Dolayısıyla, işgücü piyasasında yaşanan bu dönüşüm neticesinde ortaya çıkan yüksek becerili işler artık sadece elit sınıfın maliyetini karşılayabildiği ve okul öncesinden başlayıp lisansüstüne kadar devam eden bir eğitimle karşılanabilir hale gelmiştir. Bir başka deyişle, elit eğitimle elit işler arasındaki bağ oldukça güçlenmiştir. Artık, elit sınıf eğitim üzerinden avantajını yeni nesillere aktarabilme avantajını yakalamıştır. Diğer taraftan, özellikle evliliklerin eğitim seviyesine göre düzenlenmesi, elit kesimin lobi ve siyasal müdahalelerle avantajını korumaya veya sürekli artırmaya çalışması bu bağı çok daha güçlendirirken eşitsizlikleri çok daha derinleştirmiştir. New York Times yazarı David Brooks’un (Serbestiyet, 20 Ağustos 2023) işaret ettiği gibi “İnsanları en çok sahip olduğu niteliğe göre ayıran ve/veya dışlayan bir sosyal düzen inşa ettik. Akademik başarı üzerine kurulu bir düzen…Yüksek eğitimli ebeveynler seçkin okullara gidiyor, birbirleriyle evleniyor, yüksek ücretli profesyonel işlerde çalışıyor ve aynı seçkin okullara giren, birbirleriyle evlenen ve seçkin sınıf ayrıcalıklarını nesilden nesle aktaran muazzam kaynaklar aktarıyorlar.”
Özetle, meritokratik sistemin birinci evresi nispeten toplumun tüm kesimlerine açık ve daha eşitlikçi iken ikinci evresinde meritokrasi mutasyona uğratıldığı için daha aristokratik bir görünüm sergilemektedir. Aslında tüm dünyada dereceleri farklı olsa da yaşananların arka planı, liyakati ve dolayısıyla beşerî sermayeyi merkeze alan meritokrasinin toplumu başlangıçta mücadele ettiği aristokrasiye yaklaştırdığına işaret etmektedir. Markovitz’in vurguladığı gibi meritokrasi tuzağı Amerika’da en yüksek ve orta gelir kesimleri arasındaki eşitsizliği derinleştirmiş ve bu eşitsiz kümelenmeyi elit eğitim üzerinden sürdürülebilir kılarak hem eğitim hem de işi bu kesim lehine düzenleyen bir geri besleme oluşturmuştur. Ancak, işyerlerindeki yeniliklerin sürekli üst becerileri ödüllendirecek şekilde kullanımı, aslında elit sınıfın üretkenliğinin sistemin onların lehine olacak şekilde yapılandırılmasından kaynaklandığını ve fırsat eşitliğini derinden zedelediğini maskelemektedir. Bir başka deyişle eşitsizlik, gerçekten eşit şartlarda daha fazla değer yaratmak yerine, orta ve alt becerilere sahip çalışanların verimliliklerini sürekli engelleyen sistemik bir yapı nedeniyle ortaya çıkmaktadır.

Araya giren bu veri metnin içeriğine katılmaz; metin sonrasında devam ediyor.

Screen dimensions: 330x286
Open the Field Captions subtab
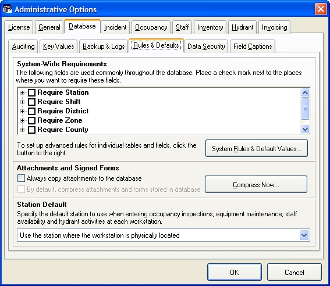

Dahası, elit kesim farklı alanlardaki eşitsizlikleri azaltmak için devletler tarafından hazırlanan sosyal politika paketlerine de karşı çıkmaktadır. Bu baskılar, eşitsizliklerin azalacağına yönelik inancı sürekli zayıflatmaktadır. Elbette, bunun politikada da karşılığı olmaktadır. Artık siyasi liderler, meritokratik sistemin yarattığı derin memnuniyetsizlikleri ve hayal kırıklıklarını kendi çıkarları için kullanabilmekte, toplumu kolay bir şekilde daha da kutuplaştırabilmekte ve ayrıştırabilmektedir. Göçmen politikaları da bu arka plandan beslenmektedir. Ancak, bu politik tartışmalar çoğu zaman sorunun kaynağını gözler önüne sermeyi engellemekte, teknolojik dalgalarla meritokrasinin bir tercih olarak mutasyona uğratıldığı gerçeğini maskelemektedir.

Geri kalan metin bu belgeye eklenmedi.